[Word and element pointing entries]
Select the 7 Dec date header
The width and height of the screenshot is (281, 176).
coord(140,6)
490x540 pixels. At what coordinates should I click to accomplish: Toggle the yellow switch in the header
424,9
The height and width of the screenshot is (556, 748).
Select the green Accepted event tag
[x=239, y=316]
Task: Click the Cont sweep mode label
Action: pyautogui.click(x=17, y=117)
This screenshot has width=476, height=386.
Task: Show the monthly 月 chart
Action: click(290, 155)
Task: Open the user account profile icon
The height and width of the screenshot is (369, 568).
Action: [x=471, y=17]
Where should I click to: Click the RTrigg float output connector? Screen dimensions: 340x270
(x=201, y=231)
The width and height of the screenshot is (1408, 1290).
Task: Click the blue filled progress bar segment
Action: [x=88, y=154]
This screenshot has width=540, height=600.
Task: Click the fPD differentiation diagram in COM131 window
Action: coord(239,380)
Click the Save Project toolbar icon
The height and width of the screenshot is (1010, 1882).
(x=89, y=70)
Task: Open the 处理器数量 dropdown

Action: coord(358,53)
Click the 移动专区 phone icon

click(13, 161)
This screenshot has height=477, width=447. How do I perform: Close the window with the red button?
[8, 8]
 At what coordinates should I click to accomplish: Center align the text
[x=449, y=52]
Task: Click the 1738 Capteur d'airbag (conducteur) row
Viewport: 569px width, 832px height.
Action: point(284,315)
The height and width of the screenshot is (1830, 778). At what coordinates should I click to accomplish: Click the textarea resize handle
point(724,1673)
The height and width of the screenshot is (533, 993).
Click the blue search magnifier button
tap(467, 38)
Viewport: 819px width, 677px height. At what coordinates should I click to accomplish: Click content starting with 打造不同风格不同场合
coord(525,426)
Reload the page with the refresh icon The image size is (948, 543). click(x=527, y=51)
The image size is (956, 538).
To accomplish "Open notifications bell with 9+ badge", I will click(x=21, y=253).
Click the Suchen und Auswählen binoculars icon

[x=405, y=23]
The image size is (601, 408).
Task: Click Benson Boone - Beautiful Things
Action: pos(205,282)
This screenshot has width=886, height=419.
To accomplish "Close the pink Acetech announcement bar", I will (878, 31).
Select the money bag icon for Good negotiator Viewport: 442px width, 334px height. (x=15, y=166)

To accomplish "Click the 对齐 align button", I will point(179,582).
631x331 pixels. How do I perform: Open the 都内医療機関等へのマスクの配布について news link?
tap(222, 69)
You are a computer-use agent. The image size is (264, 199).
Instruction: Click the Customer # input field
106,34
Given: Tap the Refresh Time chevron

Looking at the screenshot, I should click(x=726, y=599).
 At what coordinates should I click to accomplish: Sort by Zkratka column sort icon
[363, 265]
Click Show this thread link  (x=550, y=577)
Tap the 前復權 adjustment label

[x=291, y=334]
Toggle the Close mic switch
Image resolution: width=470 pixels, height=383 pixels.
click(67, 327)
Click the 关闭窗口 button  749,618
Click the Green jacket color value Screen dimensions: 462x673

= PROBLEM TO SOLVE =
Convert the material starting at the line containing "The image size is (956, 538)." and ending at the line containing "Action: pos(205,282)" into a Markdown table with columns named Row and Line. Give each line its own numbered row and leave out blank lines.

= EXERCISE SOLUTION =
| Row | Line |
|---|---|
| 1 | The image size is (956, 538). |
| 2 | To accomplish "Open notifications bell with 9+ badge", I will click(x=21, y=253). |
| 3 | Click the Suchen und Auswählen binoculars icon |
| 4 | [x=405, y=23] |
| 5 | The image size is (601, 408). |
| 6 | Task: Click Benson Boone - Beautiful Things |
| 7 | Action: pos(205,282) |